Mark Mzyk | February 19, 2008

While my experience programming is by my own admission limited, I’ve somehow never questioned the use of static state.

Room 101: Cutting out Static made me for the first time question the use of static state.

I’d never considered the implications of having static state scattered around my programs.  Of course, I haven’t worked on programs or applications I would consider overly complicated either.

A brief highlight of what static state is bad for, according to Room 101:

  • Security
  • Distribution
  • Concurrency
  • Re-entrancy
  • Memory management
  • Start up time

The post expounds further on why each of these is bad*.  Security and concurrency leapt out to me.  In the world of the web those are becoming ever more important.  I think start up time will also be an issue.  If you can’t start an instance of your program quickly, then how are you supposed to take advantage of innovations such as cloud computing?

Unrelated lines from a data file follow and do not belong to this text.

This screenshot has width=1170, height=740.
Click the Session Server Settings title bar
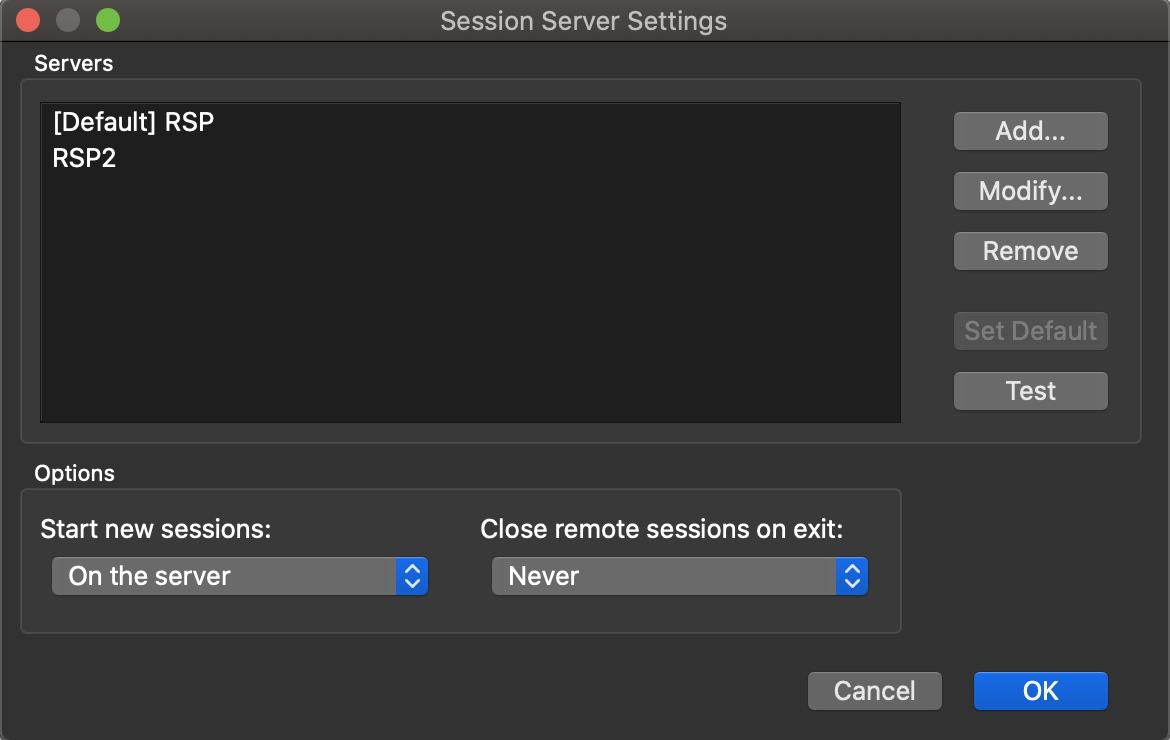[584, 20]
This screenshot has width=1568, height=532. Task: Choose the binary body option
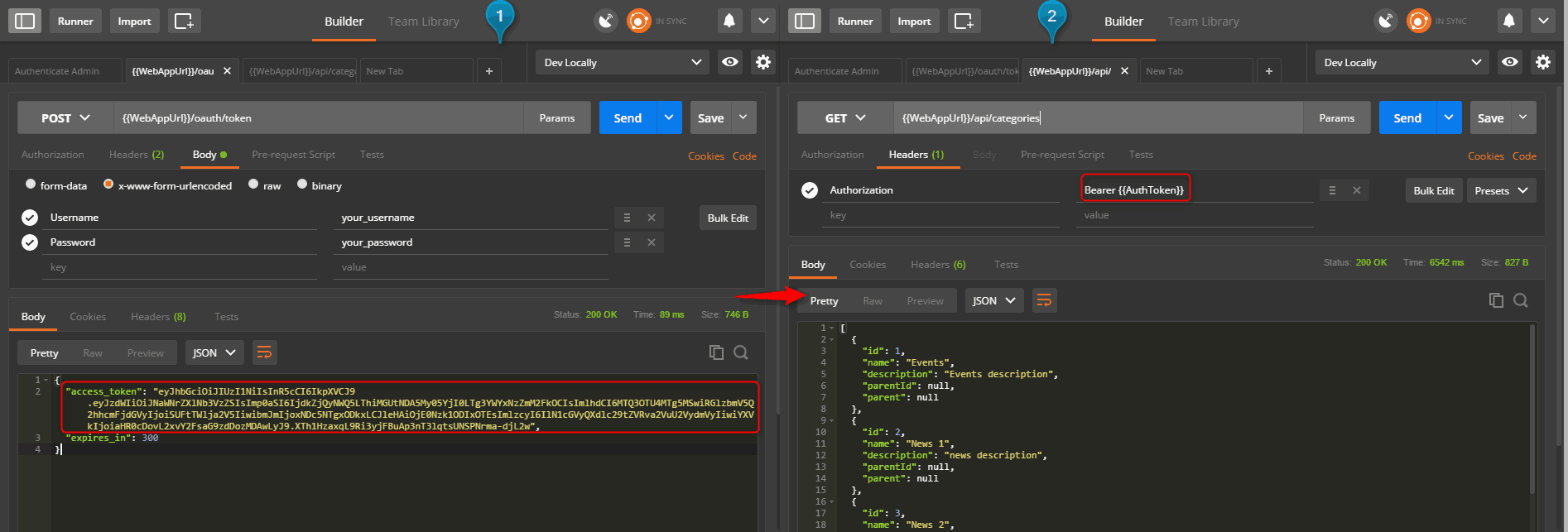(x=302, y=185)
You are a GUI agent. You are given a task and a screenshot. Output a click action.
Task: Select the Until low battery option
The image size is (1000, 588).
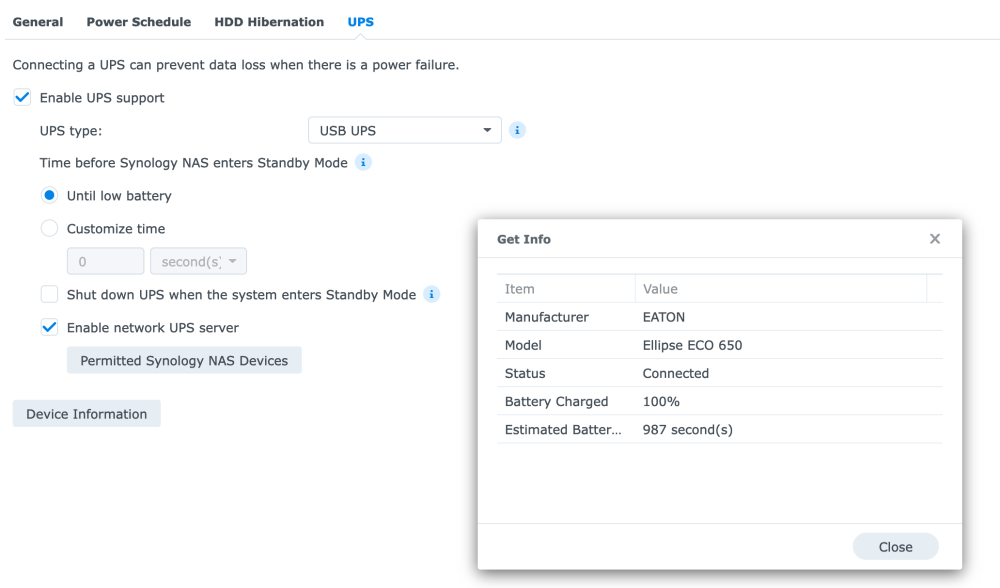pos(49,196)
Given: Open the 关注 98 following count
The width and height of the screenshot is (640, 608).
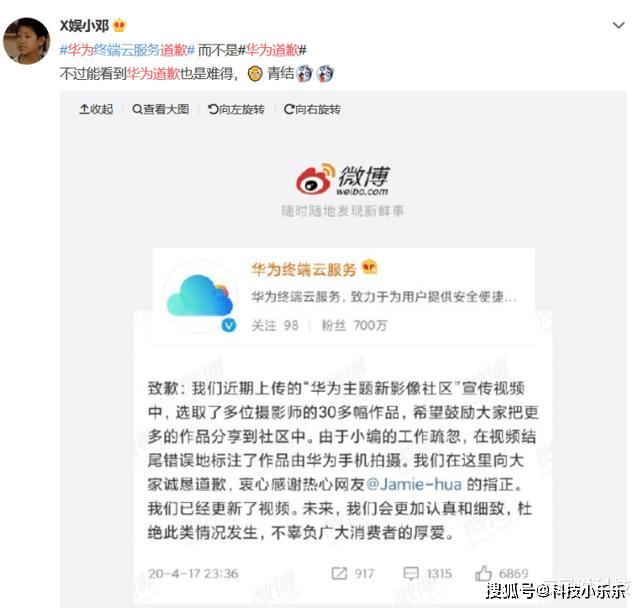Looking at the screenshot, I should pos(275,325).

Why have I used static state in the past?  To me, it seemed to offer a sense of tighter, more well written code.  I felt I could avoid repetition with it.  I’d never stopped to think how it made it harder to alter my programs by more tightly coupling them.  Now it just seems like I used static state because I was being uncreative.

Next time I’ll think a bit more before I include static state.  It might be a good habit to break now, before it becomes a necessity to break it in the future.

*Be sure to read the comments of the post too, as several excellent questions are raised and answered.